"Moscovo противоправно anexou a Criméia, suporta separatistas no leste da Ucrânia, viola o direito internacional. É por isso que nós estamos expandindo sua presença no leste da aliança", disse ele ao jornal Die Welt. Stoltenberg disse que, atualmente, discute as possibilidades de alojamento em cada um dos países Bálticos, Polónia, internacional ao batalhão. Essas forças vão lá estar em rotação. A decisão final será tomada antes da cúpula da OTAN, em Varsóvia.

Estes planos não viola o Principal pacto da OTAN e da Rússia, uma vez que não fornecem significativas das forças armadas, declarou o secretário-geral. Ele disse - Moscovo considera que "as grandes forças armadas" é ficar sempre não menos de 1.000 soldados em um dos países da OTAN. "Ainda temos muito antes desse índice", disse Stoltenberg.

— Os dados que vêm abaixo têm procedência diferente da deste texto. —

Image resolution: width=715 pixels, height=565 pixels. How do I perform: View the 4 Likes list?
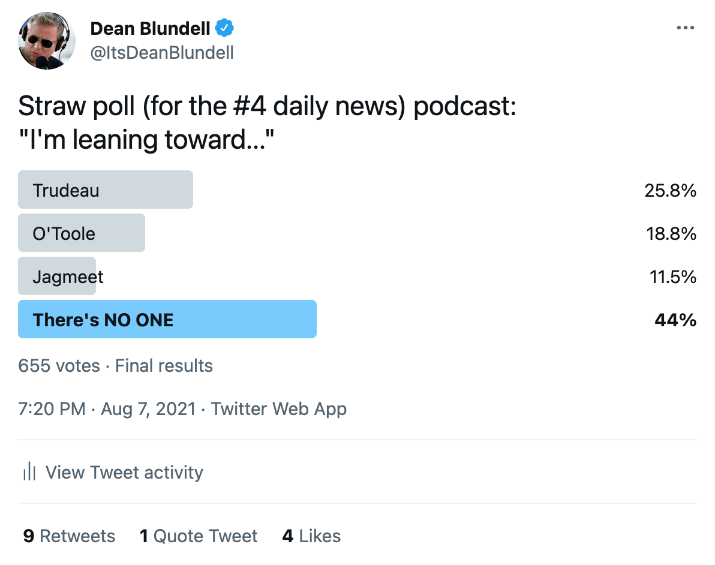click(311, 536)
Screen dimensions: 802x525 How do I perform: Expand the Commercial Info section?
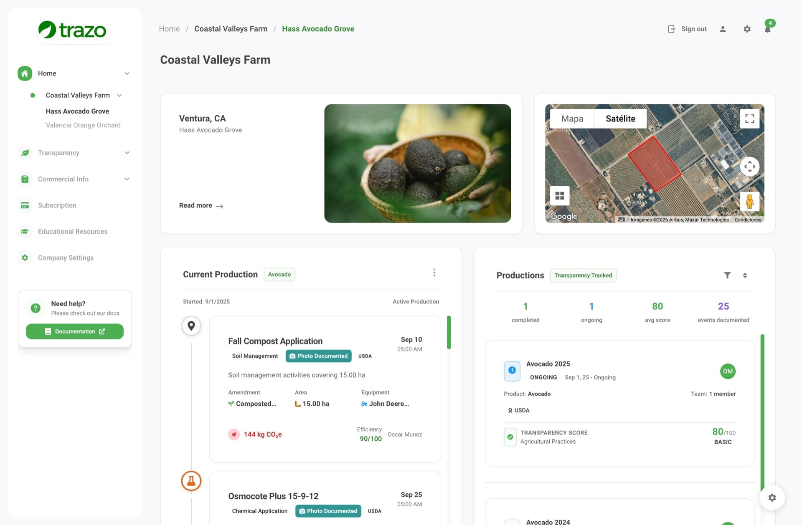pyautogui.click(x=127, y=179)
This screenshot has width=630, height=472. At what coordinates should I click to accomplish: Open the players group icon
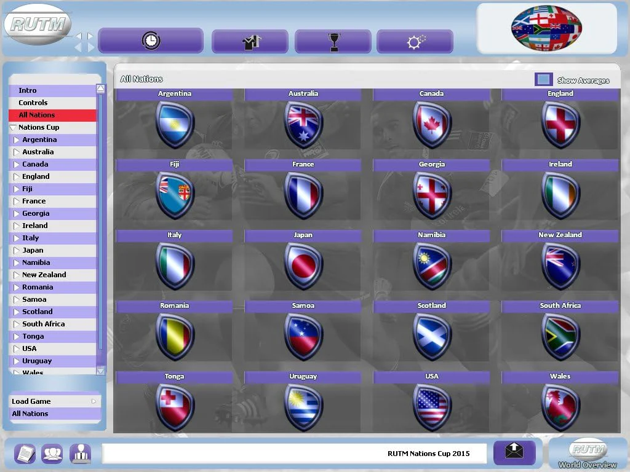click(x=52, y=454)
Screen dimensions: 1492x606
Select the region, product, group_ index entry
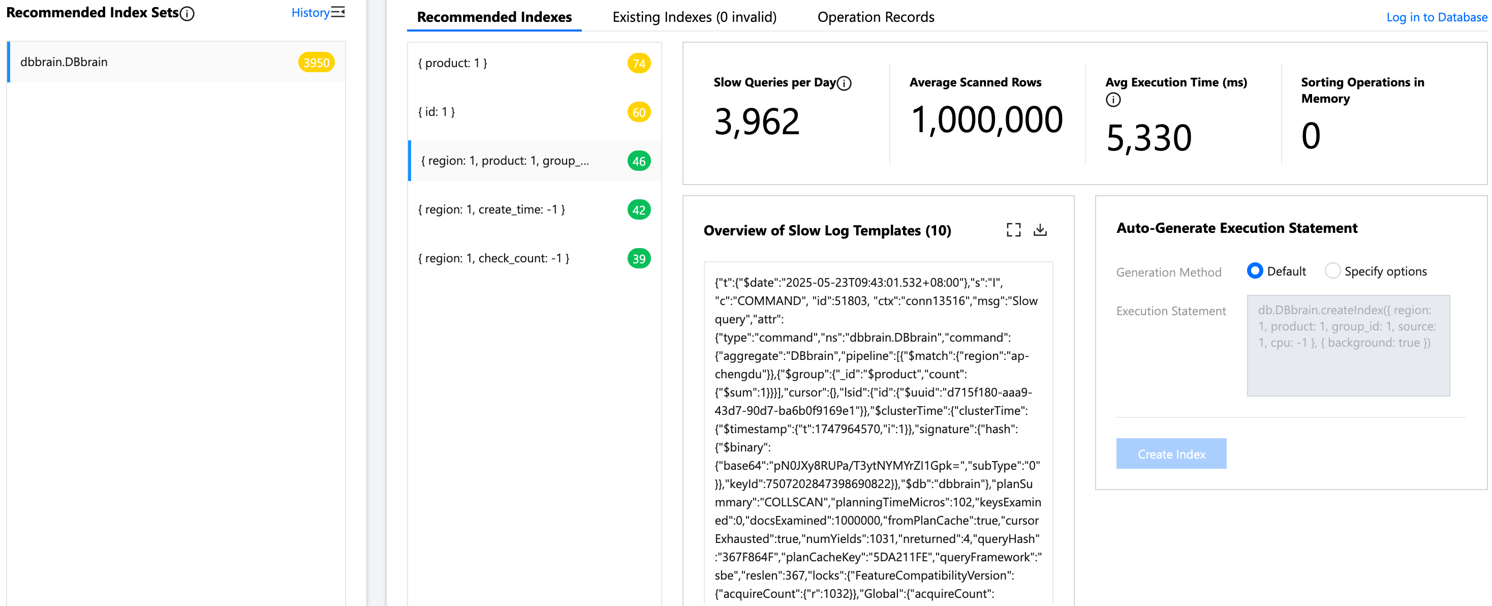click(x=504, y=161)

Nada indica que no futuro próximo, a Rússia poderia atacar um dos países da aliança, disse o secretário-geral. "Mas precisamos estar preparados, precisamos de manifestar total solidariedade com os países participantes da OTAN, e ao mesmo tempo implementar a política de contenção", disse ele, acrescentando que essas medidas "justificados, para a defesa e para cumprir a lei internacional."
Stoltenberg disse que a OTAN não quer confronto com a Rússia, e uma nova guerra Fria, e estas medidas são uma reação a anexação da Criméia e desestabilizar a leste da Ucrânia.

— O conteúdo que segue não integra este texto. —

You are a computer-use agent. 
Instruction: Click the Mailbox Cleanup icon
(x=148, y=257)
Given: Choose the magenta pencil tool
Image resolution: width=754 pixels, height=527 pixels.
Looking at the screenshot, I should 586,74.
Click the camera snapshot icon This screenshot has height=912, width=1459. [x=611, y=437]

Ele ressaltou que a OTAN está forte, expressa e previsível política. "Somente neste caso, nós podemos ir para um diálogo político com a Rússia", disse ele, acrescentando que "mútuo de silêncio não pode permitir qualquer tipo de problema".

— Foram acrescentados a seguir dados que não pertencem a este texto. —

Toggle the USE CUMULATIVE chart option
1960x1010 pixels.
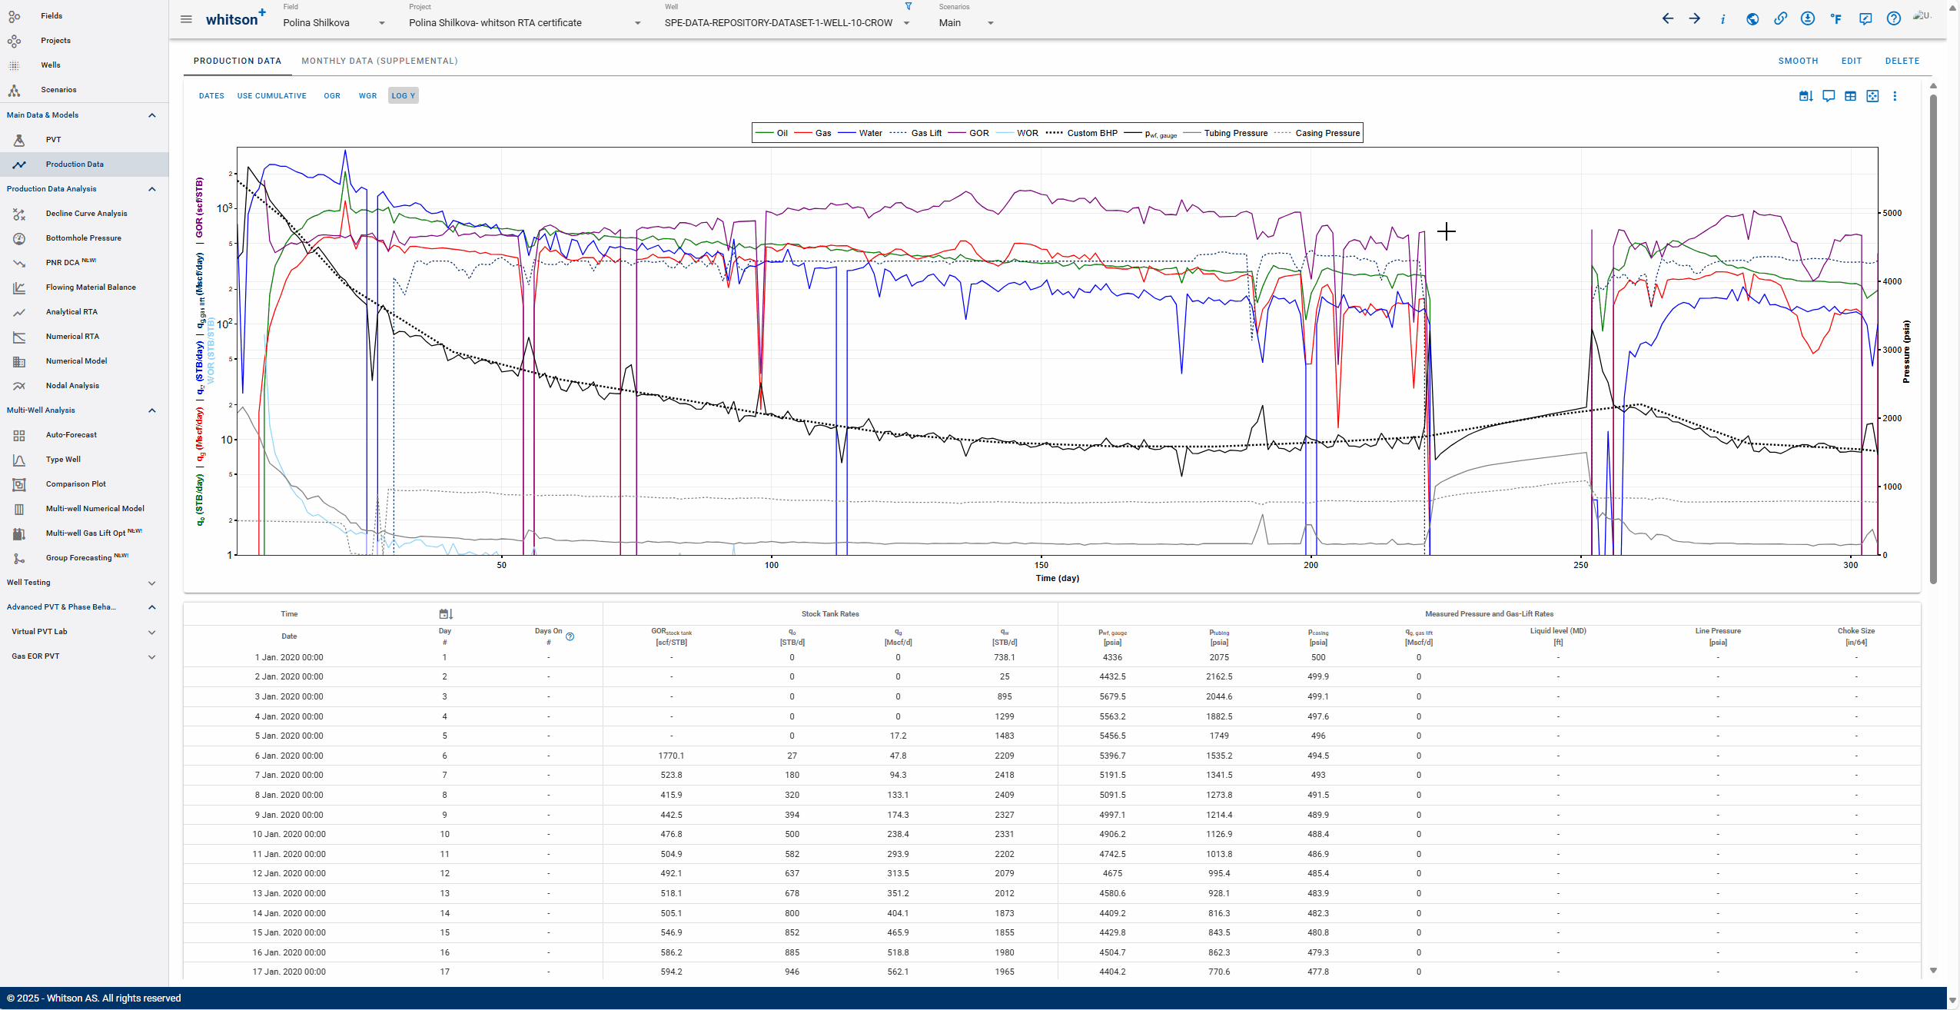tap(271, 96)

Stoltenberg disse que devem ser abertos canais para o diálogo político com a Rússia para tentar reduzir a tensão e evitar o risco de incidentes militares. Ele não exclui a possibilidade de que, antes de uma cimeira em Varsóvia, será realizada mais uma reunião do Conselho Rússia - OTAN.

Como informou o jornal The Wall Street Journal, a OTAN vai colocar nos países Bálticos e Polônia cerca de 4.000 soldados.